(Recorded data)
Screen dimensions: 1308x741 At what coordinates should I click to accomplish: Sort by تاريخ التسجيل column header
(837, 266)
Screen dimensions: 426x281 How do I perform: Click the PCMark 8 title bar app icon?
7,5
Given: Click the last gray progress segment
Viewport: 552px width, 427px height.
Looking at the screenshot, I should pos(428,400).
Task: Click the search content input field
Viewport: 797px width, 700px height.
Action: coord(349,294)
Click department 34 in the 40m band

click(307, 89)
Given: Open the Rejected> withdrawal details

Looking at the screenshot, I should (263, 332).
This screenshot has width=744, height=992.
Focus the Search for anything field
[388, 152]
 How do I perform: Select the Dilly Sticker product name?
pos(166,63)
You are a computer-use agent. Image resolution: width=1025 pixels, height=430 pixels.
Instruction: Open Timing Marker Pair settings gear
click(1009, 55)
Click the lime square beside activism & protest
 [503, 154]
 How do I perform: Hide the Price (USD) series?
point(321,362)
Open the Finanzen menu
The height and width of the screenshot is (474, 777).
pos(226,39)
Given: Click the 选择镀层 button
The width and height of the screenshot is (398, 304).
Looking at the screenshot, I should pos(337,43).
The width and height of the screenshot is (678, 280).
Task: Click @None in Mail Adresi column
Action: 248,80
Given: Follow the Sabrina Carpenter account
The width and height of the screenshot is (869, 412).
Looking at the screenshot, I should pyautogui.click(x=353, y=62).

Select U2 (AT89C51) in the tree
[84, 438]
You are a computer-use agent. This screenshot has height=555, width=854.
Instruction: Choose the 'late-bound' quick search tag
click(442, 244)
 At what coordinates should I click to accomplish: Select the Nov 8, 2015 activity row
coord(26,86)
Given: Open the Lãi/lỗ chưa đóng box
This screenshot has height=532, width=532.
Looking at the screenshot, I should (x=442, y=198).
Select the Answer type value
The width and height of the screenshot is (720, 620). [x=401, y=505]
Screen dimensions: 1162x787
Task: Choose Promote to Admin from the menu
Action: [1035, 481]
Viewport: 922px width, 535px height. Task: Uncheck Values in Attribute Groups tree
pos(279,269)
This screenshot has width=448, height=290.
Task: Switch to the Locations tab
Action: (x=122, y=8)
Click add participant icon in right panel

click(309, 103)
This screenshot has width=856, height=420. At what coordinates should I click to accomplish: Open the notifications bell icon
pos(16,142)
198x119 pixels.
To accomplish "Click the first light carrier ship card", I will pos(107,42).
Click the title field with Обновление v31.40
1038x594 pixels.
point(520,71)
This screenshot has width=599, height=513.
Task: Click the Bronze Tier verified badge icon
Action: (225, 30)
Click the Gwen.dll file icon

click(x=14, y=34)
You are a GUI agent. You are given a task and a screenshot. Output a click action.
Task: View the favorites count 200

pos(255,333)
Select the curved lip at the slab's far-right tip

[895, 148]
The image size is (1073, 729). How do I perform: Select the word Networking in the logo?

> Aim of the task: Search the data above for "agent" and copy every line where it turns up.

> Answer box:
You are a computer-use agent. Image resolution: width=1025 pixels, height=430 pixels.
You are a computer-use agent. This screenshot has height=555, width=854.
You are a GUI agent. You are given a task and a screenshot. Output a click action.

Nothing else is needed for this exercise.